Nic: I’m interested in what else this enables in terms of consumer benefits from funding things in advance. For things funded in advance, the utilitarian justification for copyright drops away. So open access is a good way to address that.
Q: For Jon – Crowdfunding model that currently exists is kickstarter, but by the end of this year there might be a viable “equity model” which might open up more options for you. For Nic – when you were talking about relationships, might also want to explore that some campaigns are offering social benefits e.g. part of the money goes to a particular cause – and that seems to be a gravitational force for people to attract them to contribute.
Nic: That is a great point. [Discussed indie humble bundle model – which donates 10% to charity]. I’m interested to see if and why people are more likely to pledge to products that support charities and why they don’t just give to charities. [More controversial example = crowdfunded medical procedure for developing countries]
Jon: The model I’m talking about uses crowd funding as proof of concept, not necessarily as final funding source. (EG is Veronica Mars)
Q: re social norms – reminded me of work from Dan Ariely at Duke – studied how framing a situation as a market setting or a social setting changes norms.
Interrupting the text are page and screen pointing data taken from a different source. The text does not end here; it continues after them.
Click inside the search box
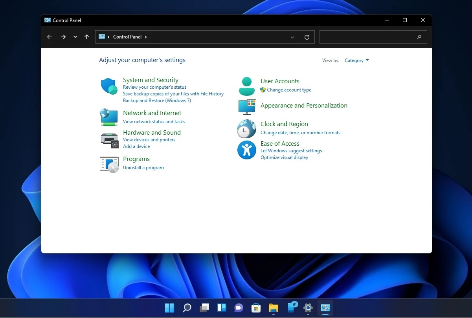This screenshot has height=318, width=472. click(x=369, y=37)
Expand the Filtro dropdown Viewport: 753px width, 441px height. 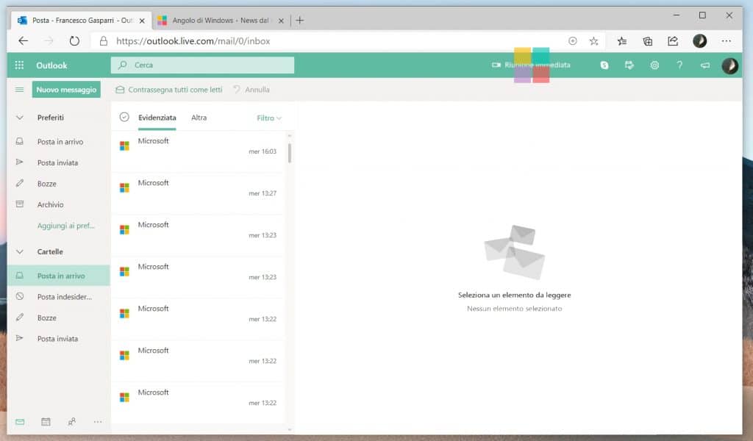269,118
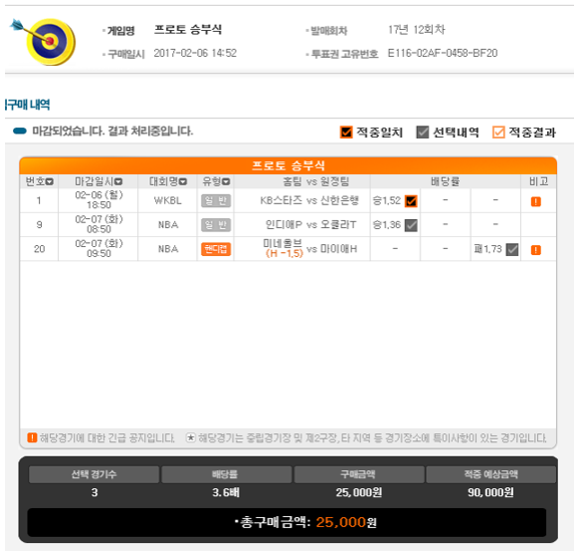This screenshot has height=551, width=579.
Task: Click the urgent notice legend icon at bottom
Action: pyautogui.click(x=32, y=437)
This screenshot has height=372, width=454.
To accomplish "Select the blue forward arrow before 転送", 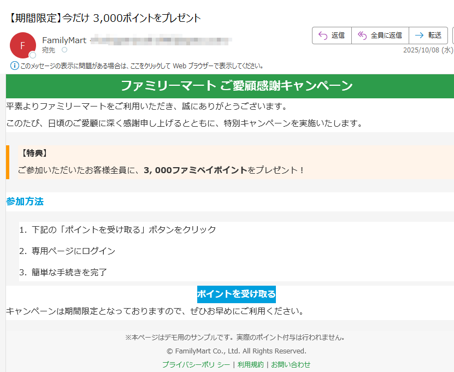I will (420, 36).
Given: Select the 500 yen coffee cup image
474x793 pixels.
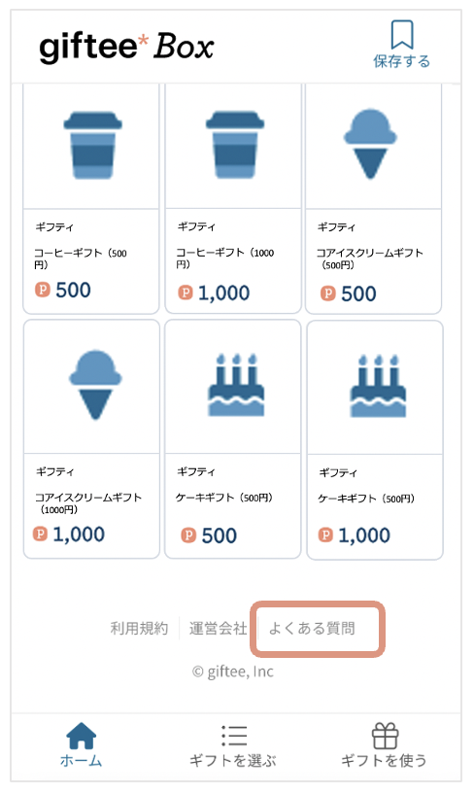Looking at the screenshot, I should 92,146.
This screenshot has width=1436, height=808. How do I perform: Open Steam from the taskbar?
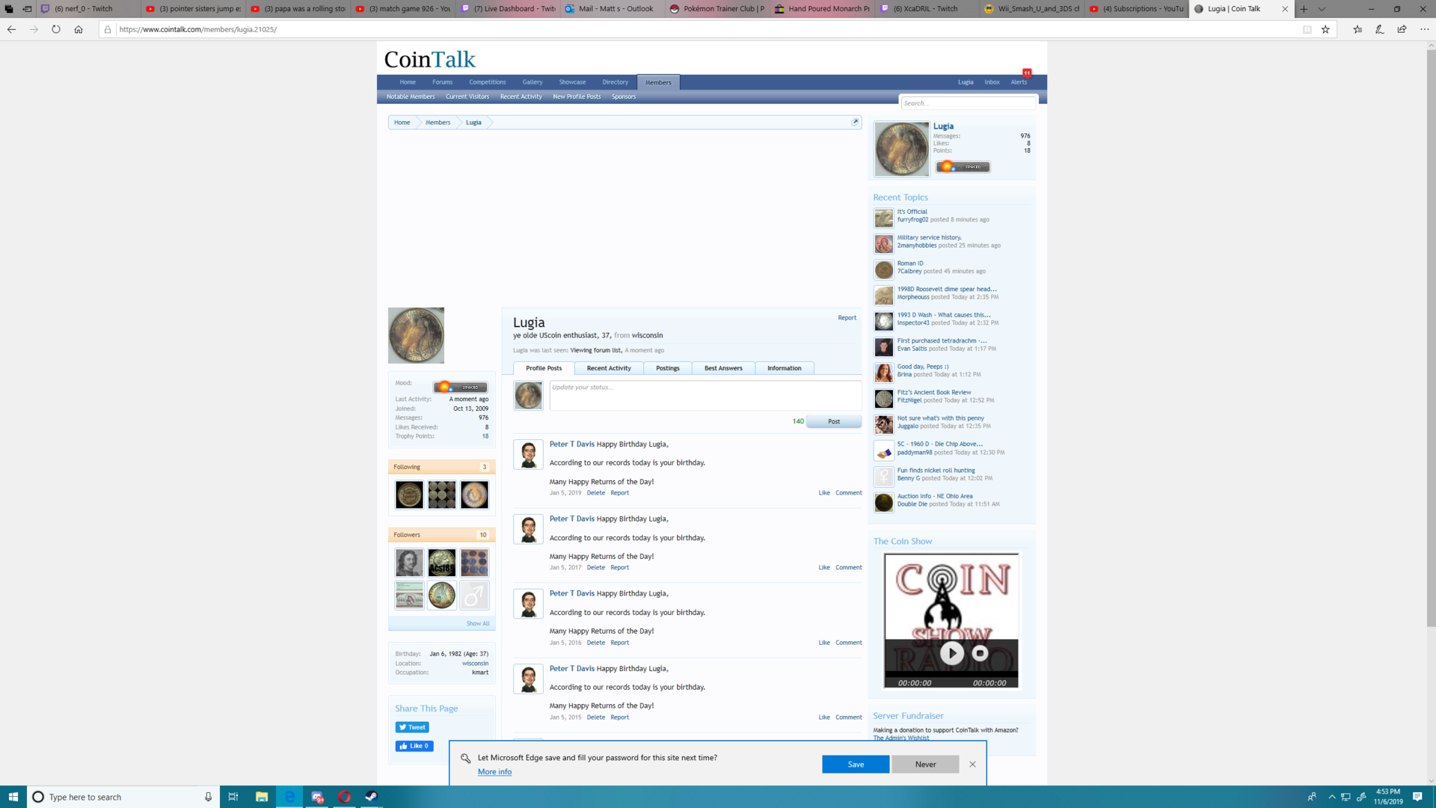(x=372, y=797)
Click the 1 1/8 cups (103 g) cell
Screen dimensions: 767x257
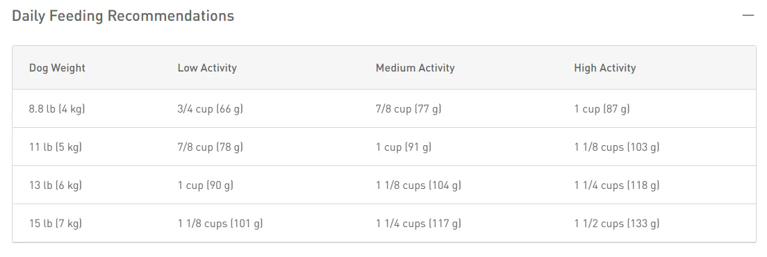tap(617, 147)
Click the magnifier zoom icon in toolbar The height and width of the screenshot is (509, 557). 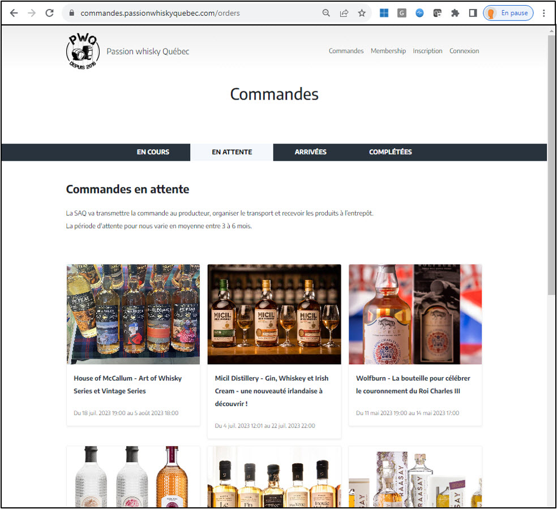pyautogui.click(x=326, y=12)
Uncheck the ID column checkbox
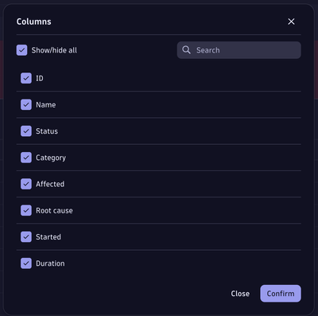The image size is (318, 316). click(x=26, y=78)
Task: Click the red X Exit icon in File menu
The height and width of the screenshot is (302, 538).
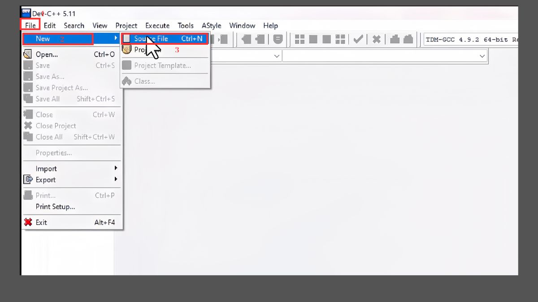Action: coord(28,222)
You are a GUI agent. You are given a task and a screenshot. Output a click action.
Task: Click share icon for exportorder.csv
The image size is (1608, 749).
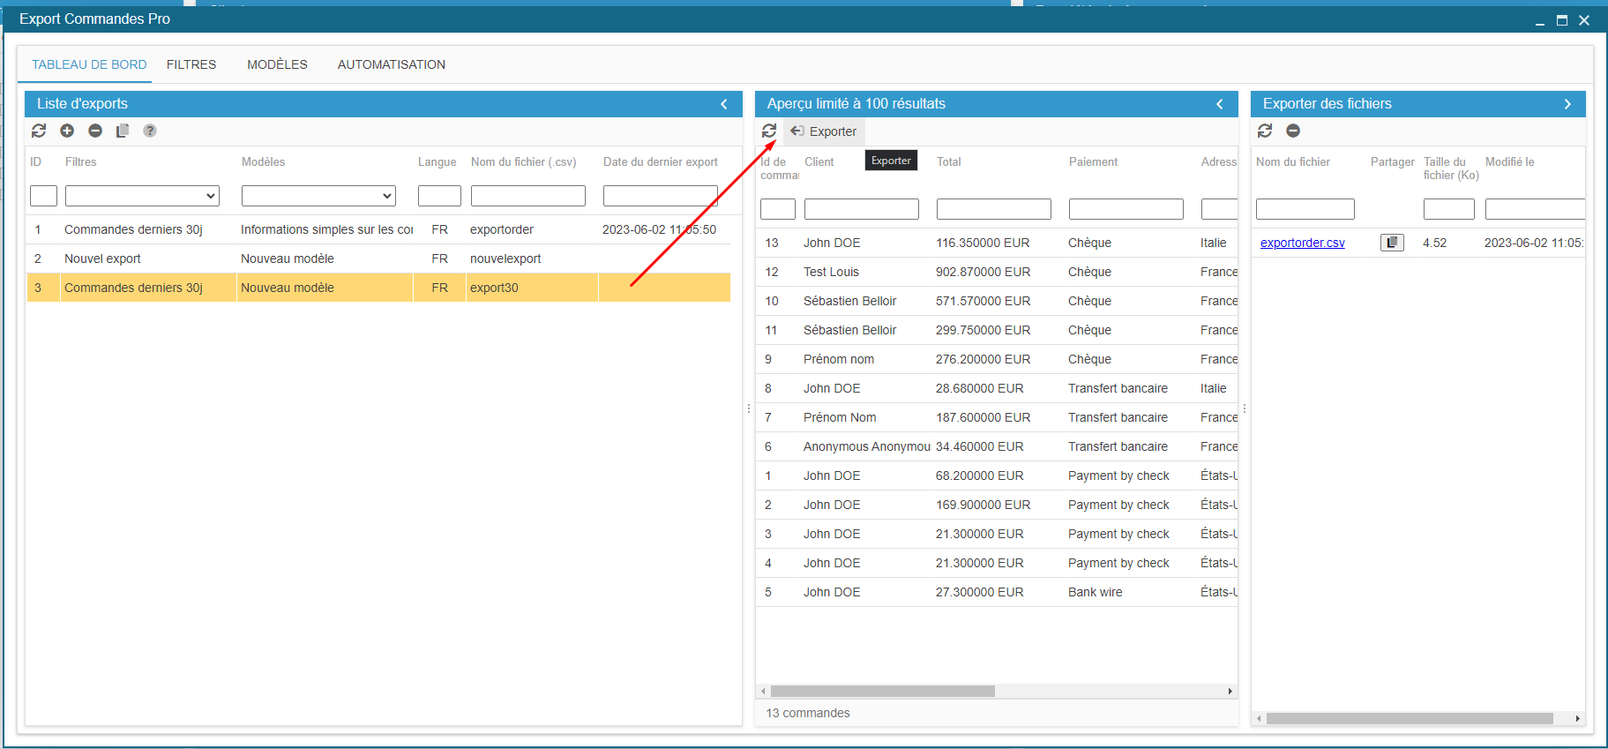[x=1392, y=243]
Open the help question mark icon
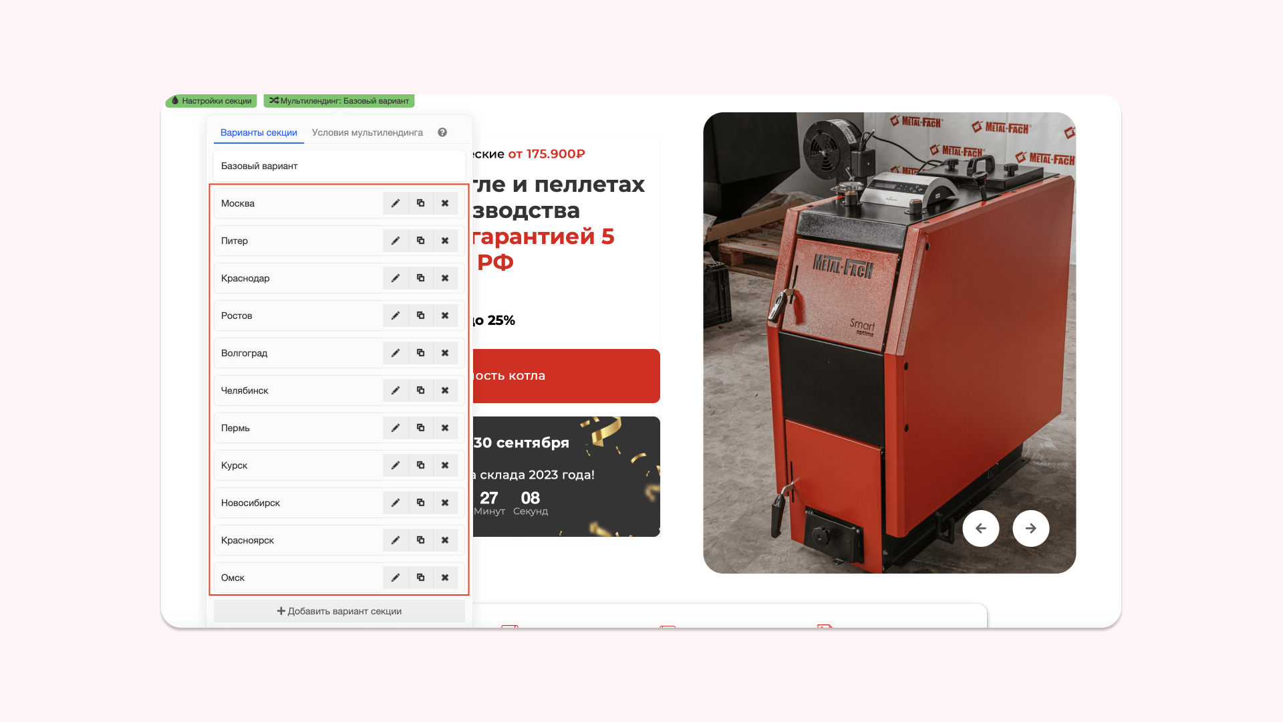Screen dimensions: 1283x722 [442, 132]
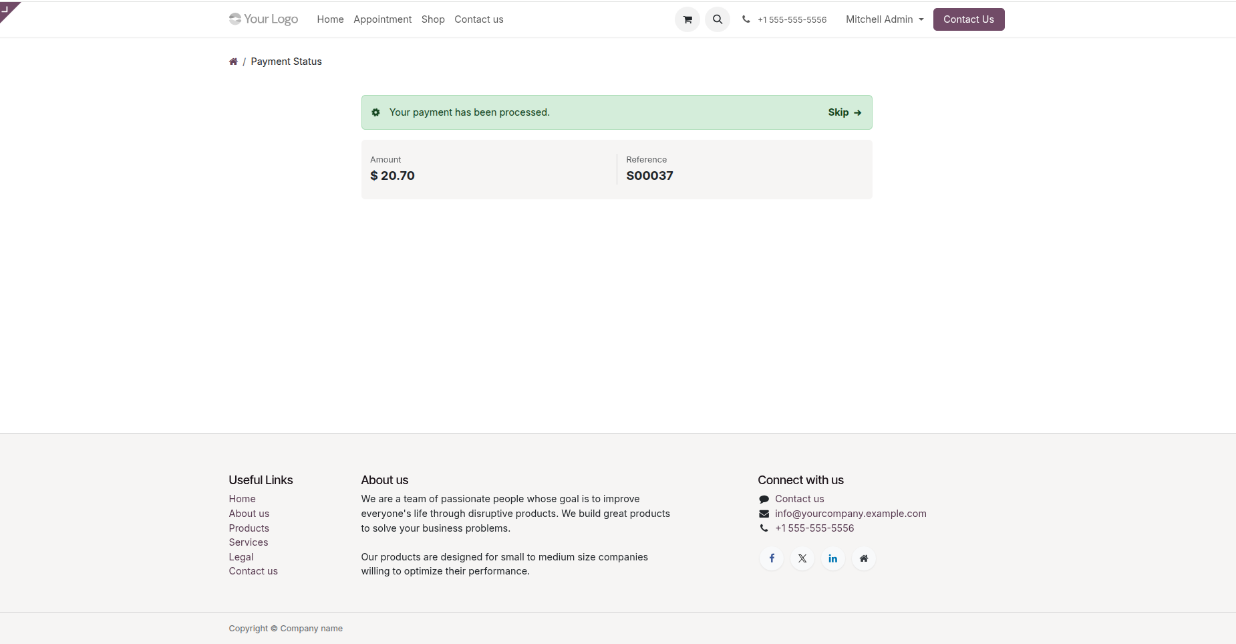1236x644 pixels.
Task: Skip the payment processed message
Action: pyautogui.click(x=844, y=112)
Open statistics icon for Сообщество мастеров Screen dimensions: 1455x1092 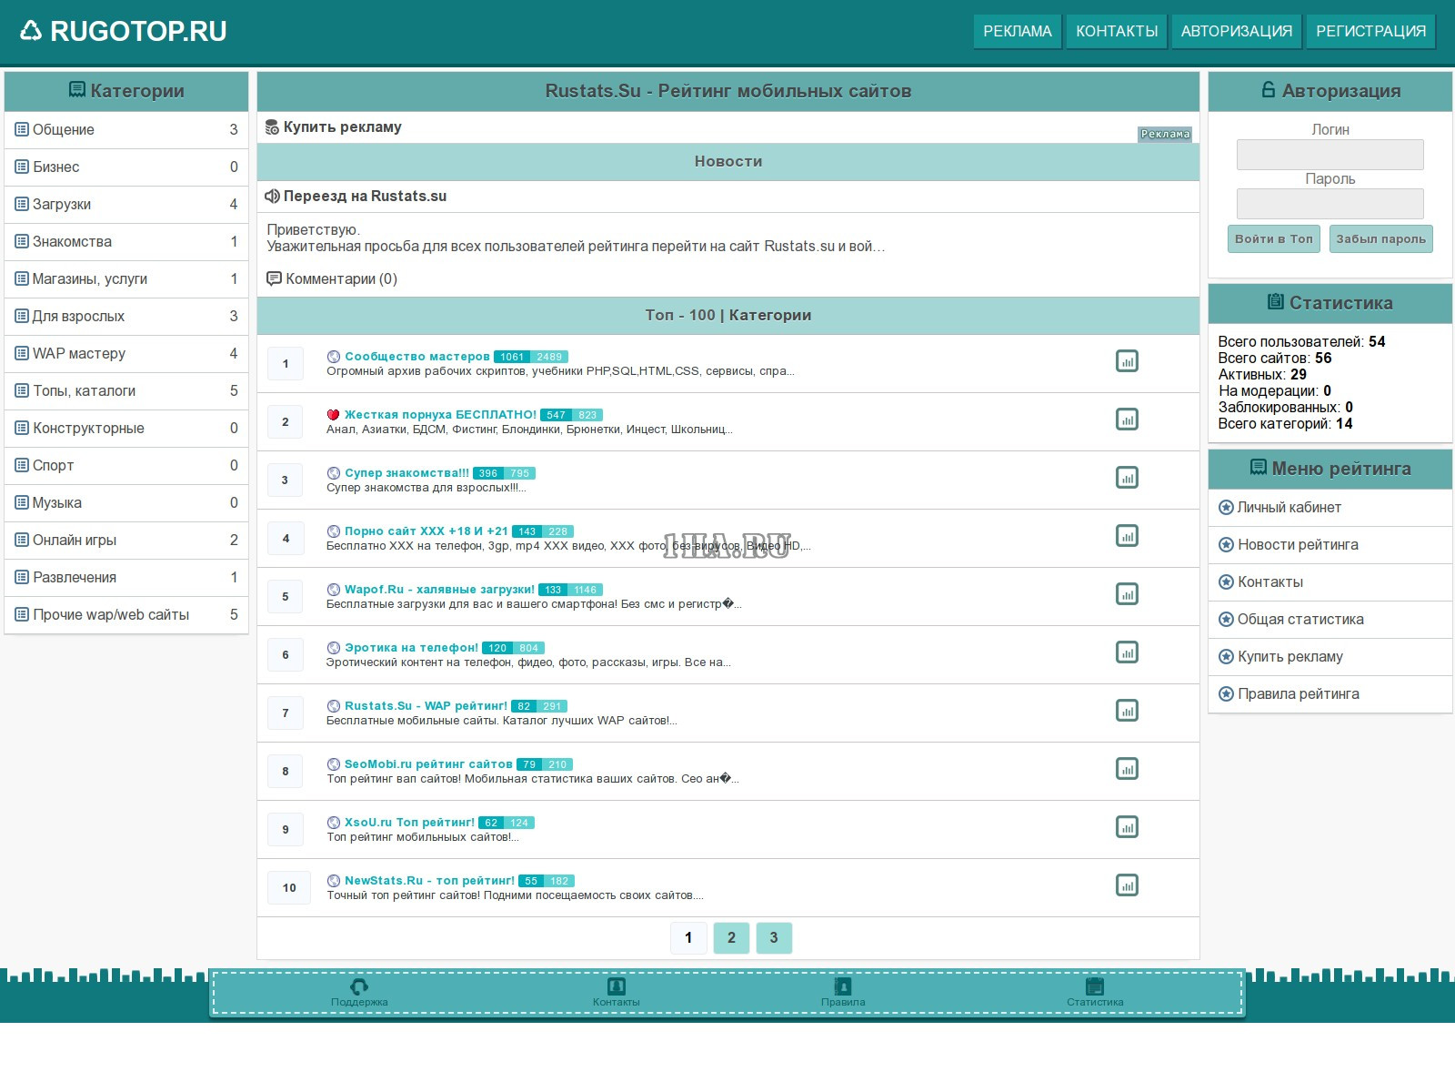tap(1127, 361)
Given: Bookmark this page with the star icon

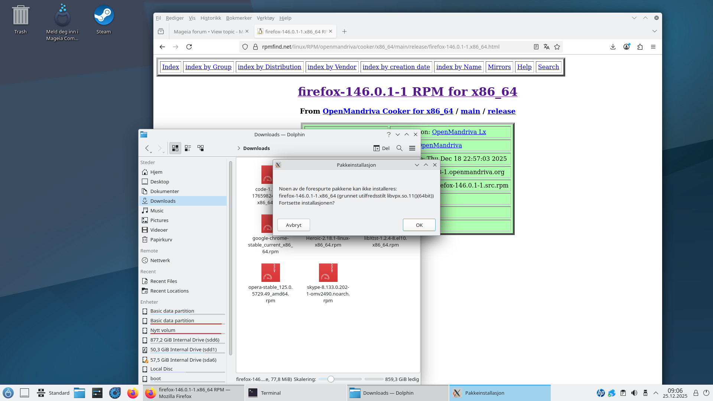Looking at the screenshot, I should (557, 47).
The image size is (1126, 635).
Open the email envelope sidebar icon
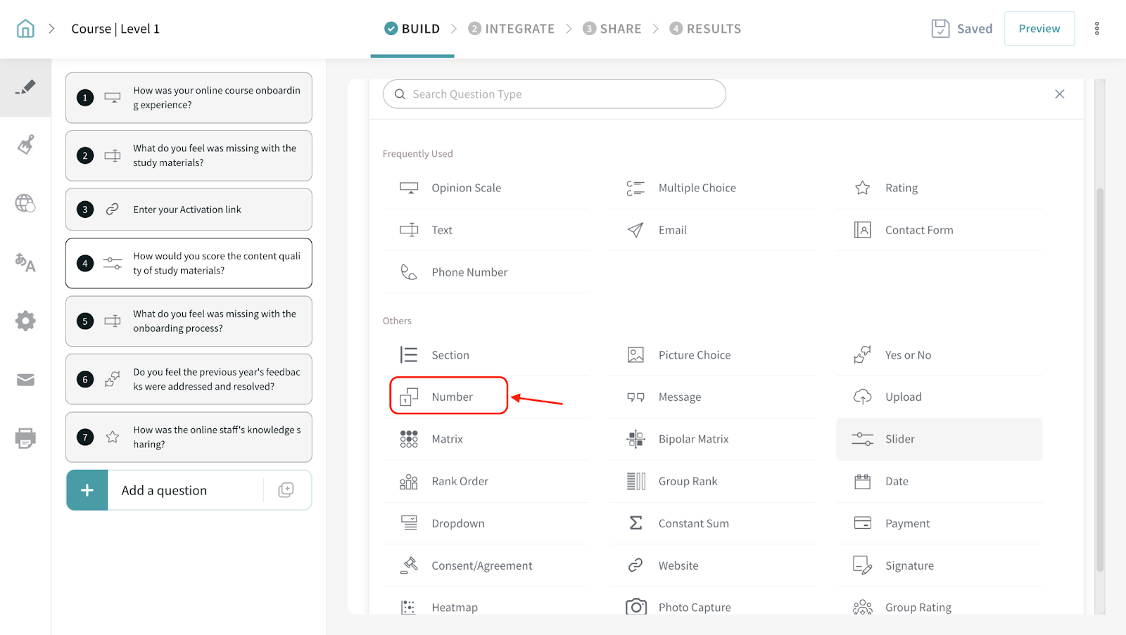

Seems like you are talking about changing the farming of things traditionally as a market setting more to a social setting. Also seems like this shift emphasises more the importance of established reputation – does that crowd out other less known but still valuable artists?
Nic: In these projects what changes is the locus of power – whether projects can be found online in some ways predicts the success. But in one sense these models don’t really change how things have always been done – you still needed reputation manufactured through publicity from your intermediary. So you are right that building an audience is tough, but it has always been tough. It’s just that the dynamics are changing.
Greg: I emailed you an article about predatory oa – reaction? Are you including open source software in your analysis and if so, how does that impact? Even if not looking at software, might be good to look at Benkler’s theory in addition to Ostrom’s
Nic: One of the limitations with private collective action models – e.g with gold oa – no mechanism for assessing value for money (e.g. gold open access says it costs x to publish but no proof, so risk of over compensation to publishers) – benefits of models like Scoap3 is that it address those limits by using tender process.
FOSS – one of the motivations that leads me to Ostrom is that we usually talk about FOSS and Wikipedia but there is no evidence that the models that work there will extend beyond software that is very specific. So I am definitely interested in FOSS but I’m interested in how models scale across different artforms etc and I think Ostrom’s model works best.